Nintendo president Satoru Iwata has said there are more games coming to Wii U than the public currently knows about.
“Admittedly, there are currently a small number of announcements of new games by third-party software developers for Wii U,” Iwata said in a Q&A with investors.
“I am not in a position to discuss the software to be launched by the third-party developers in detail, but there are more key titles to be announced by them.”
Iwata ackowledged that some western publishers, like EA, have gone publicly cold on the Wii U, and said that Nintendo has two plans to help the console lure them back.
“Naturally, it is desirable that many developers support Wii U and release a lot of games for the platform as soon as possible, and we think there are two things we must do right away. One is to seamlessly release our first-party titles starting from next month to improve the momentum of Wii U,” he said.
“As third-party software developers do business for their own profits, they tend to avoid investing in a platform with little presence. We would therefore like them to see Wii U as a platform with which they feel they can make profits from an economical perspective. However, if we tried to do nothing but buying our way to create such a good condition for developers, our own business could collapse. Accordingly, we will give more momentum to Wii U through our software.
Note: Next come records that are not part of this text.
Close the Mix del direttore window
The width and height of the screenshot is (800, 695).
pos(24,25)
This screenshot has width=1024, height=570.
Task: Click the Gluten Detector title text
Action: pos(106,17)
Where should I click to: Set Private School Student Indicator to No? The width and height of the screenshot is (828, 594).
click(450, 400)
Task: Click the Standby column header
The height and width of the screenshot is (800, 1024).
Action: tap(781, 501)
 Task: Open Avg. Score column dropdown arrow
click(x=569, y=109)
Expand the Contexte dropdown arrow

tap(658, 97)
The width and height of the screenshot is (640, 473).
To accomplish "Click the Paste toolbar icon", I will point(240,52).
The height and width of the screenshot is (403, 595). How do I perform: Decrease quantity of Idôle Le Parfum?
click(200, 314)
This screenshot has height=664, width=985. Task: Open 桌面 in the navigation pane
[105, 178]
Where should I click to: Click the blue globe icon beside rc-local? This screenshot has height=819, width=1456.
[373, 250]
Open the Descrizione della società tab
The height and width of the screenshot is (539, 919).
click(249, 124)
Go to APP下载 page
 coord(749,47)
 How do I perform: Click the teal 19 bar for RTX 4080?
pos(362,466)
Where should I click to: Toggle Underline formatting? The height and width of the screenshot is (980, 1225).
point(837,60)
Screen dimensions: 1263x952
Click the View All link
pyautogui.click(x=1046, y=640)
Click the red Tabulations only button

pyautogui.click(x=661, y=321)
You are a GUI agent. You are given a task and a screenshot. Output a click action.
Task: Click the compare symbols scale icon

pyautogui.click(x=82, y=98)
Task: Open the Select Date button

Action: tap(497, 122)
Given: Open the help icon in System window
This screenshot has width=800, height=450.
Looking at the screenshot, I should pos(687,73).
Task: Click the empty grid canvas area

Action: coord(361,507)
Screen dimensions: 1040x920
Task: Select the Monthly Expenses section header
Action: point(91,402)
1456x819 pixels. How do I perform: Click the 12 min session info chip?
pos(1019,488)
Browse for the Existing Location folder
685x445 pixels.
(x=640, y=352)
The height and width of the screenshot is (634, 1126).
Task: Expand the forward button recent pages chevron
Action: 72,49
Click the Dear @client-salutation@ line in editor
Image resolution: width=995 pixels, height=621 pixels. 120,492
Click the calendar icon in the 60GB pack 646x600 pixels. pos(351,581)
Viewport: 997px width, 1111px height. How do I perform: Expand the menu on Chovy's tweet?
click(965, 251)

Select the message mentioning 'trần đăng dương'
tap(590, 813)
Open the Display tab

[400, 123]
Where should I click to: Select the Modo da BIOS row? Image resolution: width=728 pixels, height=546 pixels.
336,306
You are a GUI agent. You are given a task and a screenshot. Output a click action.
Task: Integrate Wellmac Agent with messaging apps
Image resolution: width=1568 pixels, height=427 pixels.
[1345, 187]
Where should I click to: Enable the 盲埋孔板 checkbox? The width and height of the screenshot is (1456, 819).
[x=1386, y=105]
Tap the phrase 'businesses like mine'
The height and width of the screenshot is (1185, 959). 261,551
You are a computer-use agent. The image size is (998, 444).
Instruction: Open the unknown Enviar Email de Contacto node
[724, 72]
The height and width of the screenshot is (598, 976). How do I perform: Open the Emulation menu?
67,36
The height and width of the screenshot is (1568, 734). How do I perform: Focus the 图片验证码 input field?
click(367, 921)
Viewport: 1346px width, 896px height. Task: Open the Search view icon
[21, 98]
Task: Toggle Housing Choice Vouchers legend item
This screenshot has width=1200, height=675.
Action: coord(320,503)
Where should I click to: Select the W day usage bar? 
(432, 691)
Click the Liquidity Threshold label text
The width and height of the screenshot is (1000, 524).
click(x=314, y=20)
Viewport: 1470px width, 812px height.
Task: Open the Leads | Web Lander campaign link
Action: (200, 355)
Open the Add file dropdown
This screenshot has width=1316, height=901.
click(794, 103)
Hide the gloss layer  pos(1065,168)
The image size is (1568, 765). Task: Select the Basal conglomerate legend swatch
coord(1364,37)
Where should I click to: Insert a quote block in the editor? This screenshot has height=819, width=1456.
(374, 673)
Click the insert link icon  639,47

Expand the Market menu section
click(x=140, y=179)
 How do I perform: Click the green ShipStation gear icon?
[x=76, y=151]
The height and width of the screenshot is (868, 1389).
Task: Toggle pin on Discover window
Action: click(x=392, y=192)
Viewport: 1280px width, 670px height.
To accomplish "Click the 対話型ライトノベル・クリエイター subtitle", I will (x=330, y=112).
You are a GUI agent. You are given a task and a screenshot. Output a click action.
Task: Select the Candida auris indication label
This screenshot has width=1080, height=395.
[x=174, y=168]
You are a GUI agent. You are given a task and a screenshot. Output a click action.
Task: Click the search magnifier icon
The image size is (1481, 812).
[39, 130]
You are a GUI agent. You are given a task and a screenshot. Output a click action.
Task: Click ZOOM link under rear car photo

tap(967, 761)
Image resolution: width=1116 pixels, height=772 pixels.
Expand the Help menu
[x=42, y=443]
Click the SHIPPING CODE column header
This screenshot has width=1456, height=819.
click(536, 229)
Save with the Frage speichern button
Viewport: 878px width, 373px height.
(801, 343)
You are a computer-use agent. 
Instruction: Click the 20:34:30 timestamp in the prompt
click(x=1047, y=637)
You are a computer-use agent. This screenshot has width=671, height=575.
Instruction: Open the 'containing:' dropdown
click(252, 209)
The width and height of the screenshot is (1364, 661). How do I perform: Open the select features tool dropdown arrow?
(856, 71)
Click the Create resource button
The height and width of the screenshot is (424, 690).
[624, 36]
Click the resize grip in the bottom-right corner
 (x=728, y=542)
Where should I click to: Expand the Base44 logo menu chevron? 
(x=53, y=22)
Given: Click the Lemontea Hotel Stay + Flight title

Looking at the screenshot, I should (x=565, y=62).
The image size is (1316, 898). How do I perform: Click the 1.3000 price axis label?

This is one thing we need to do.”
The second thing is to promote the console actively enough that one of these mysterious upcoming third-party games is a hit, proving that Nintendo’s not the only company who can make money on the console.
“There were so many games released by third party publishers for Wii U during the launch period, but most of them were converted from other platforms and therefore could not enjoy brisk sales,” Iwata acknowledged.
“As a result, some software developers have become pessimistic about Wii U. However, the time will come when some third-party games for Wii U and for other platforms are released at the same time this year. It is important to have given much momentum to Wii U around that period.”
Iwata said an increase in the number of consumers who enjoy the Wii U’s unique features – notably off-screen play – will help the console gain momentum.
“Even if these publishers did not have any concrete plans to develop Wii U software, they will swiftly change their minds when they see the successful examples from others. By giving sales momentum to Wii U through our first-party software in the short run and seeing success from third-party software within this year, we would like to dramatically change the situation of Wii U next year and beyond,” he concluded.